Binders Evaluation Test

There are numerous factors that affect the quality of granules These can be caused by variable process as well as the formulation, which should be constantly evaluated and monitored to determine the suitability for the tableting. Characteristics that affect the quality of granules include:

  • Physical and chemical stability
  • Efficacy
  • Compactness
  • Fast production capability

Particle Size and Distribution

The granule size affects the disintegration time, average tablet weight, variation, granule friability, drying rate kinetics of wet granulation, and granulation flowability. The formulator determines the quality of the tablet, which in turn affects the granule size and distribution. The measurements commonly used for the size and distributions include the Conductivity Test, Microscopy, and Sieving.

Tablet Surface Area

In certain instances where the drugs have limited water solubility, the surface area of the drugs is measured, usually during dissolution. Common methods used include Air Permeability and Gas Adsorption.

Density

Where granules are dense and hard, higher compression load is needed to help increase the drug dissolution time and tablet disintegration. Pycnometer is usually used to determine density. The bulk density, granule, and true density can influence the porosity, flow property, dissolution, and compressibility of the tablet.
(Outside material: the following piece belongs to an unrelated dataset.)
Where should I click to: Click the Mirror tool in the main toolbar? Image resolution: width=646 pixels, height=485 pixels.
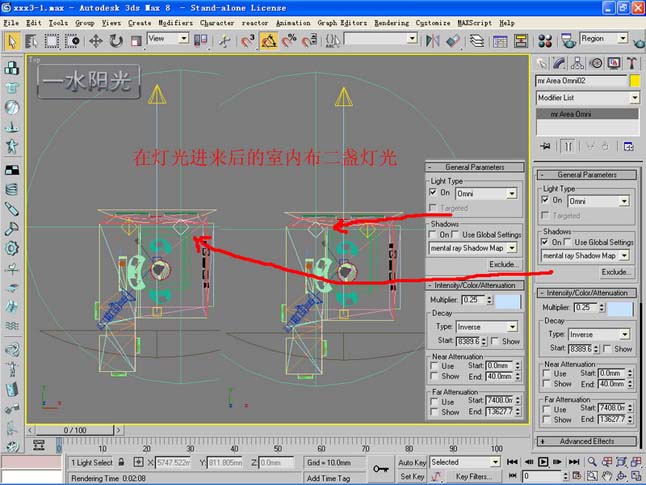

Percentage of Compressibility

Compressibility is defined as the ability of the powder to decrease in volume when subjected to pressure. It is measured by obtaining the density determination as follows:

% Compressibility = (Tapped density - Bulk density/Tapped density)*100

The compressibility measurement gives an idea on the flow property of the granules as per CARR'S Index:

Carr's Index

% Compressibility Flow Description
5 - 15 Excellent
12 - 16 Good
18 - 21 Fair
23 - 28 Poor
28 - 35 Poor
35 - 38 Very Poor
> 40 Extremely Poor

Flow Properties:

Measuring the Flow Properties is important as it affects the mass of uniformity of the dose. The Flow is measured by using the Hausner Ratio or the Angle of Repose Measurement.
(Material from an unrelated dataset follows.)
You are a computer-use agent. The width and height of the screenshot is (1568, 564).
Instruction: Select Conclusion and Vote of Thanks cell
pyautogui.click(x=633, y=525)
Hausner Ratio = Tapped Density / Bulk Density

Hausner Ratio

HAUSNER RATIO TYPE OF FLOW
Less than 1.25 Good Flow
1.25 - 1.5 Moderate
More than 1.5 Poor Flow

The Angle of Repose (F) is defined as the max angle between the horizontal plane and the powder surface. It is measured by the Fixed Funnel Method.

F = tan
-1
(h / r)
where, h = height of heap of pile

r = radius of base of pile

Table.12.Angle Of Repose (F)

ANGLE OF REPOSE TYPE OF FLOW
< 25 Excellent
25 - 30 Good
30 - 40 Passable
> 40 Very Poor

Friability

The Friability is important as it affects the size distribution of the granules which in turn affects the compressibility, weight variation and granule
flowability. It is measured via the Tumbler Test or the Friability Test/Roche Friabilator and the % loss is determined.

Moisture Content

The moisture content affects the compressibility, flowability and the stability of moisture sensitive drugs and as such should be determined in order to check the granulator's quality.